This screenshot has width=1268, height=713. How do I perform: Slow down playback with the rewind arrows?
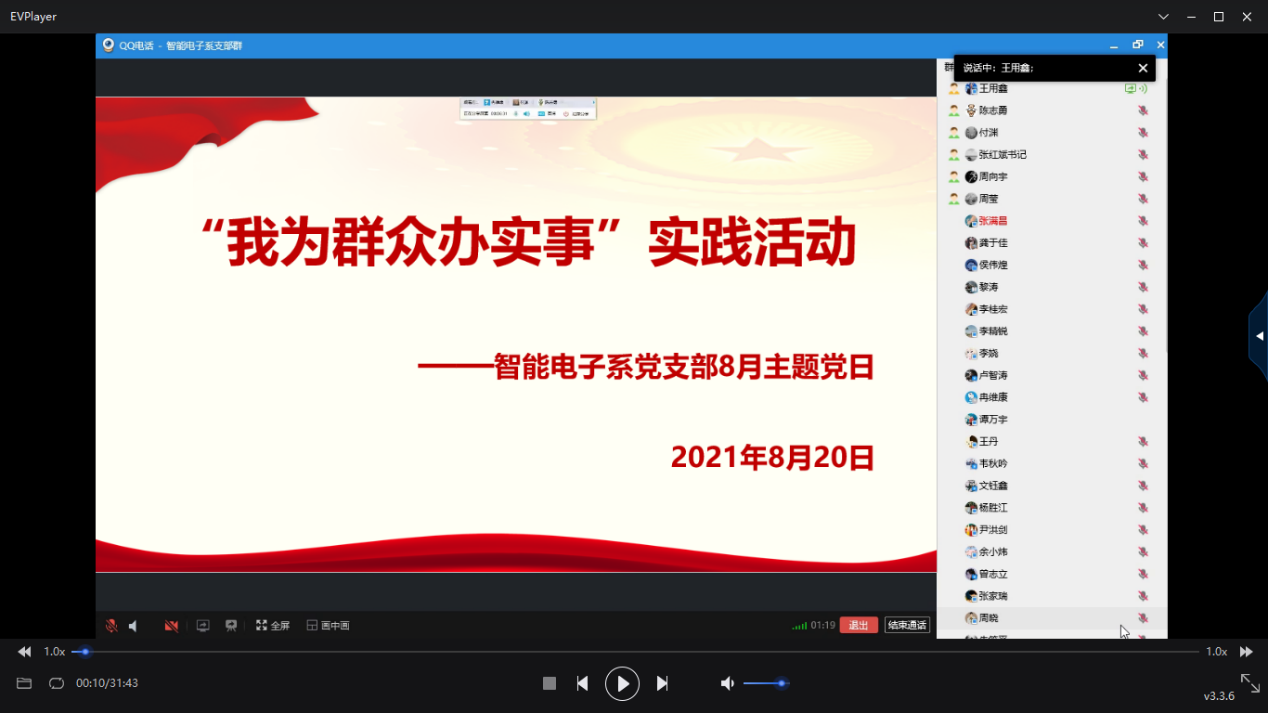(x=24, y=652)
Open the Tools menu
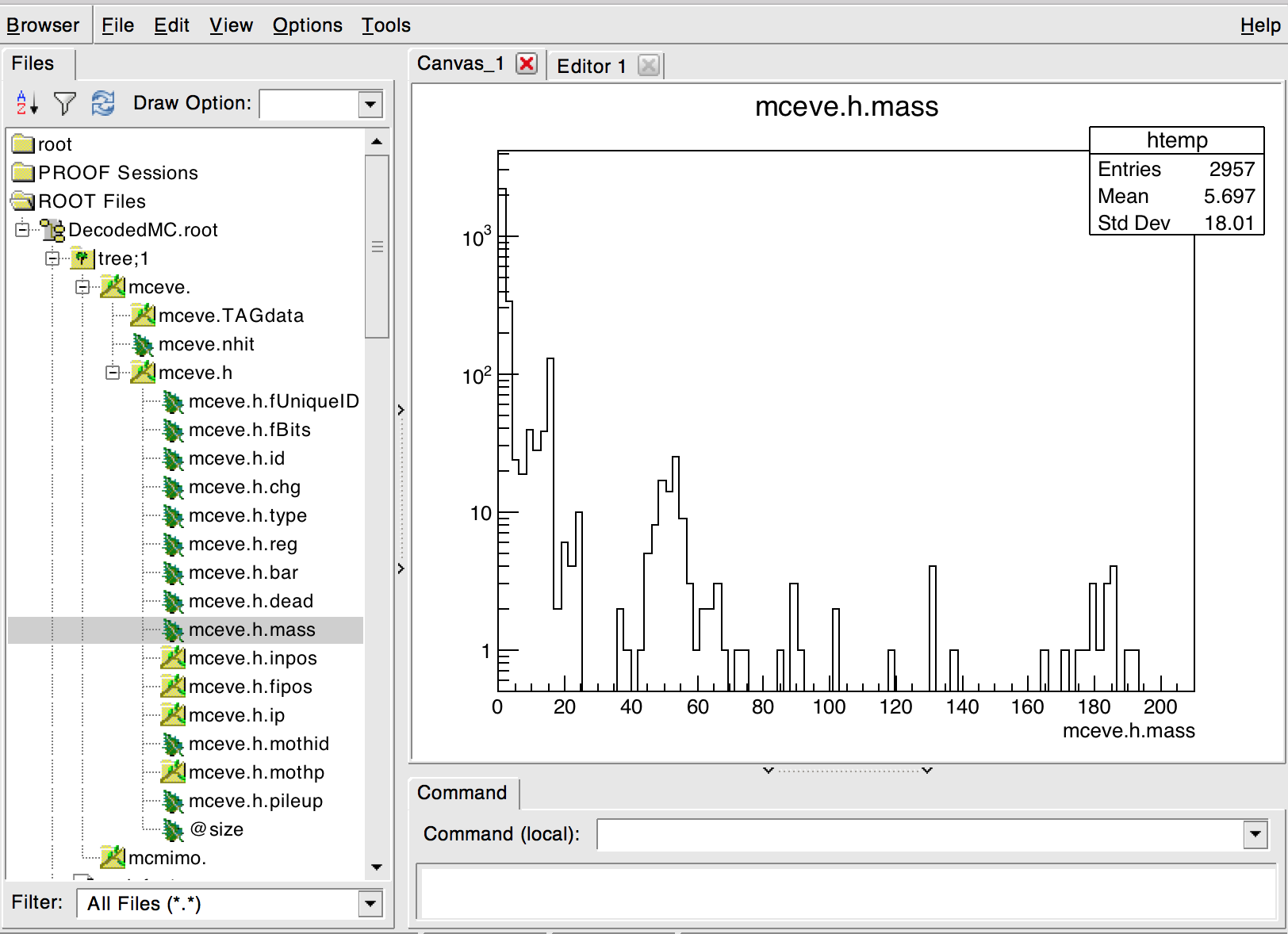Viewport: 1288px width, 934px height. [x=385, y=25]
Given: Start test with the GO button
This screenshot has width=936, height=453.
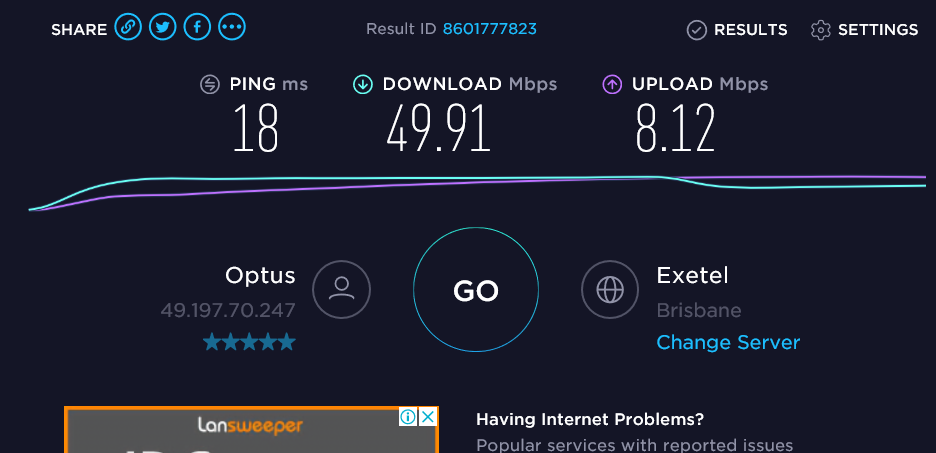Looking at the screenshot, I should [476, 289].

***

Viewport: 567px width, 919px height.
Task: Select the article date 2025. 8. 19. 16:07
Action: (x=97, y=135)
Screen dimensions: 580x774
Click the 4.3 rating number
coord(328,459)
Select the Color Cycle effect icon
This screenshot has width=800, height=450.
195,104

***

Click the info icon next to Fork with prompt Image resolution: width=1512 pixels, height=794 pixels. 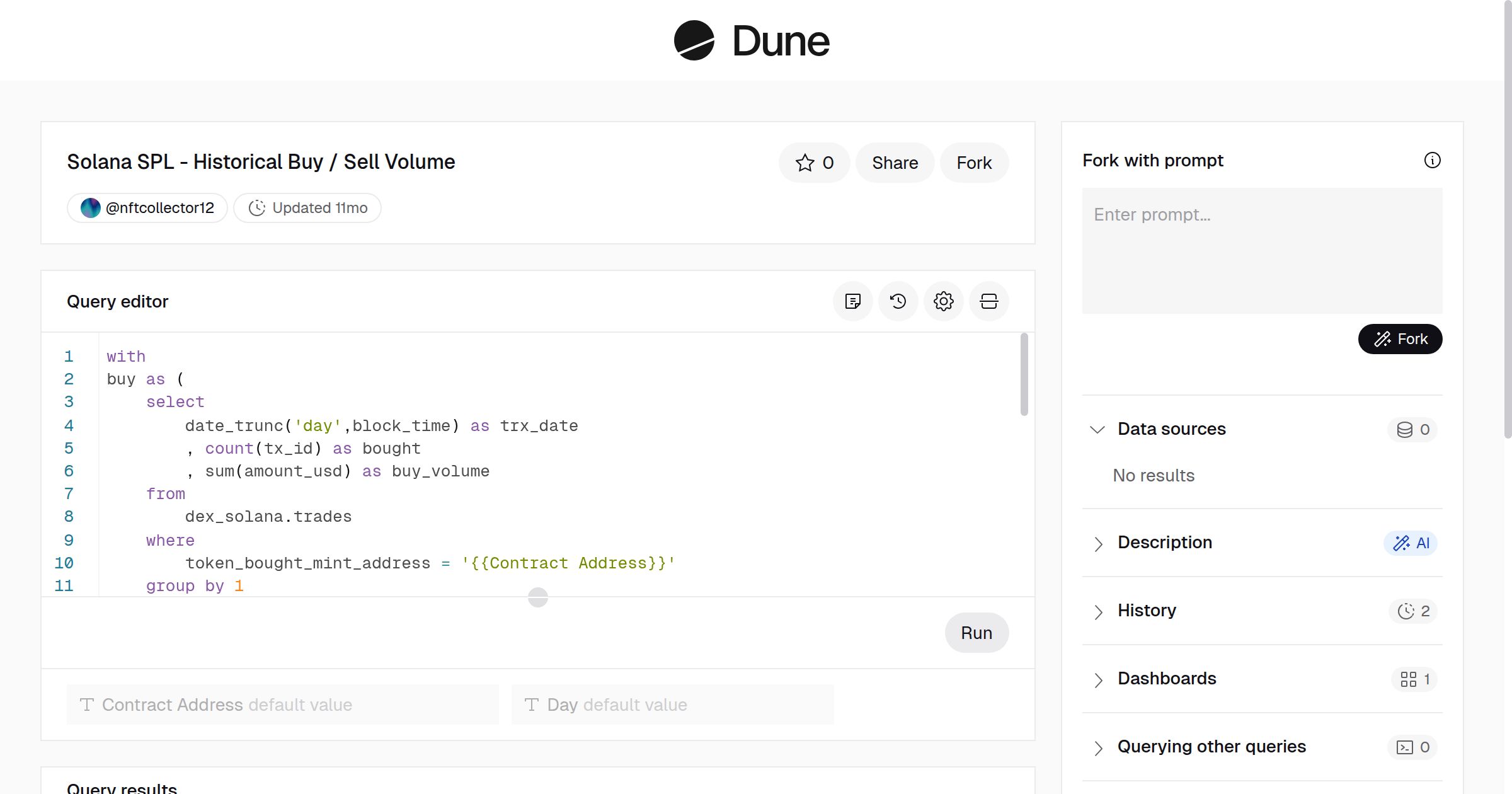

***

THE EXERCISE → Can you copy the data above word for word, starting at the line that contains "This screenshot has width=1268, height=713." and ending at the line that contains "Looking at the", with both of those lines included? Leave the pictures out of your copy.

COMPLETED EXERCISE →
This screenshot has width=1268, height=713. How do I perform: Slow down playback with the rewind arrows?
(x=24, y=652)
Open the Tools menu
Viewport: 1288px width, 934px height. [x=385, y=25]
Given: Start test with the GO button
This screenshot has width=936, height=453.
Looking at the screenshot, I should [476, 289].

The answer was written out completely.